Maison Neuve en brique

 

 

 

Isolant, régulateur thermique, barrière hygrométrique, résistant et pérenne,  la brique affiche ses performances avec sérénité

Elles sont aujourd’hui démontrées et chiffrées par un ensemble d’études et de tests.

 

1 – Isoler et réguler

 

Par sa conception alvéolaire et par les qualités naturelles de la terre cuite, la brique  associe deux phénomènes physiques pour en faire à la fois un isolant et  un régulateur thermique :

La conception des alvéoles verticales multiples de petites dimensions permet de bénéficier au maximum du pouvoir isolant de l’air, en évitant les mouvements de convection dans ces cavités.

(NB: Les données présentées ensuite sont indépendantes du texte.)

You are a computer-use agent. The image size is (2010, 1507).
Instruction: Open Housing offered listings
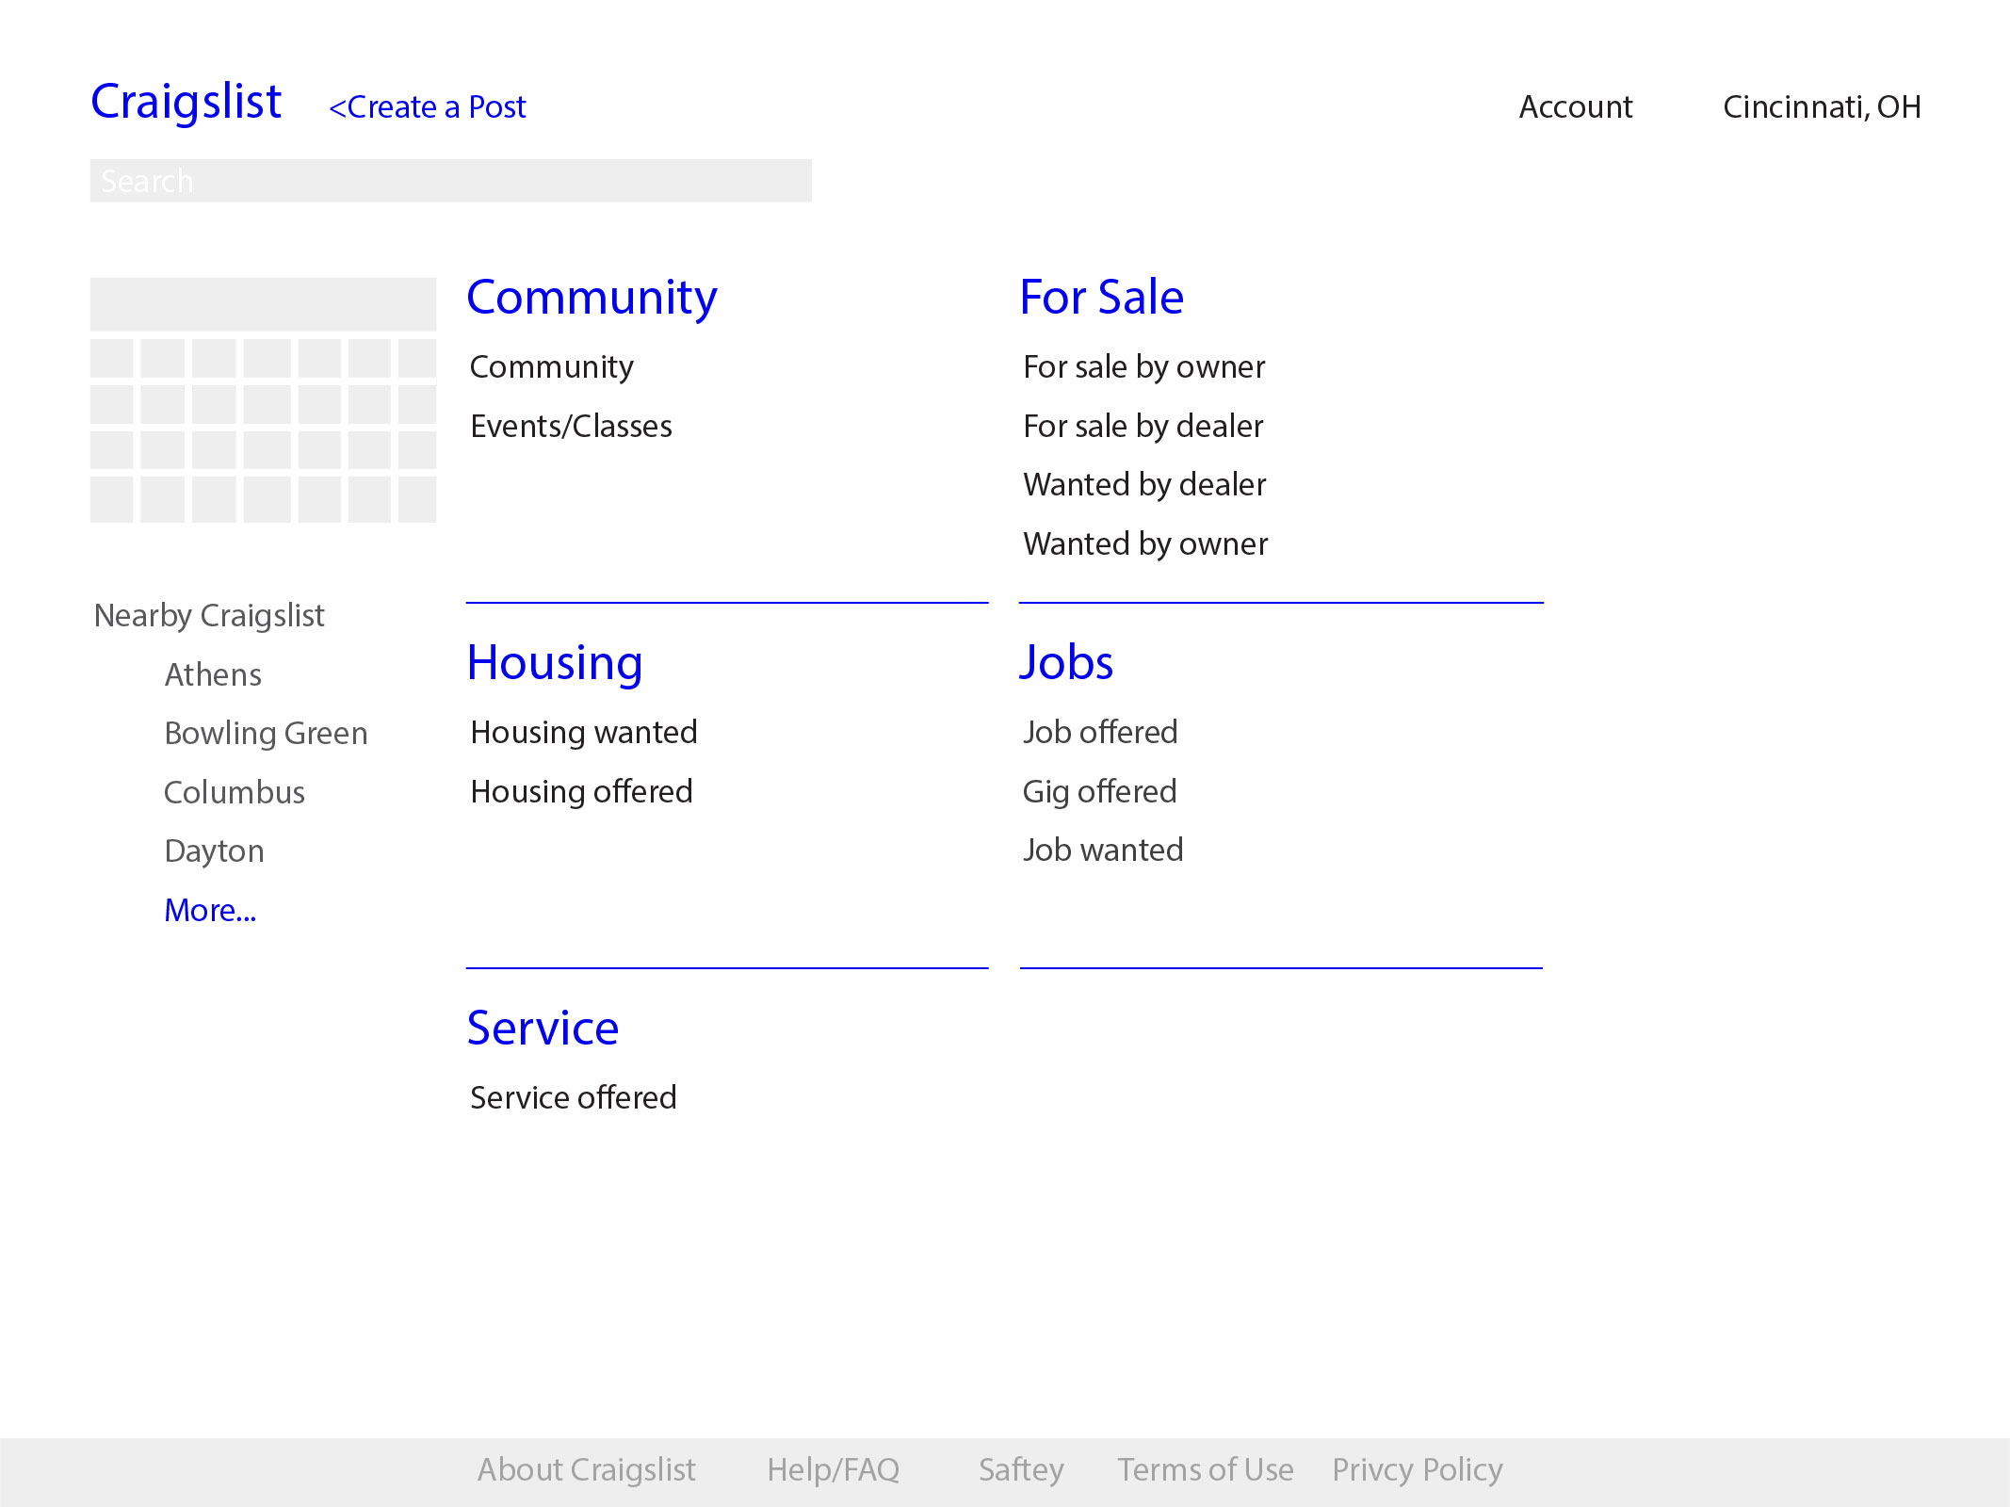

De cette combinaison résulte le remarquable pouvoir isolant de la brique, elle permet en outre a d’accumuler de la chaleur en période diurne pour la restituer en période nocturne. Cette inertie en fait un excellent régulateur thermique.

 

 2 – Une amplitude thermique réduite

 

Le flux thermique est représentatif de la puissance de chauffage appelée. Pendant toute la période de chauffage (hiver et demi-saison), l’inertie de la brique permet une régularité de la puissance de chauffage appelée, c’est à dire sans coups.

La puissance de chauffage installée nécessaire est donc plus faible qu’avec un complexe isolant intérieur à inertie légère. L’inertie lourde de la brique lui permet de stocker l’énergie gratuite du soleil et de la restituer durant les périodes nocturnes, diminuant ainsi la consommation d’énergie et donnant de ce fait des consommations énergétiques limitées.

Ce gain peut varier en fonction de l’orientation de la maison,  de la rigueur du climat et de l’ensoleillement.

 

3 –  Des ponts thermiques corrigés :

 

Dans une habitation, les déperditions de chaleur s’opèrent à travers les parois mais aussi au niveau des liaisons mur/plancher, mur/refend etc.

Ces points de déperdition sont couramment appelés « ponts » thermiques. La réduction des ponts thermiques élimine les « points froids », évitant ainsi les phénomènes de condensation de surface, sources de dégâts sur les parois internes.

 

4 – Construire sain

 

L’humidité des murs apporte un manque de confort (sentiment de froid) et d’esthétique (tâches noire, décollement des revêtements). Mais surtout, elle contribue à la prolifération de micro-organismes : bactéries, virus, champignons.

La brique supprime ces problèmes aux conséquences graves pour le bien-être et la santé

L’étude des phénomènes d’hygrométrie démontre en faveur de la brique deux avantages qui se cumulent : en hiver, il absorbe et accumule moins d’eau qu’un mur classique isolé par l’intérieur.

Grâce à la répartition de la température dans l’épaisseur du mur, les risques de condensation sont quasi inexistants.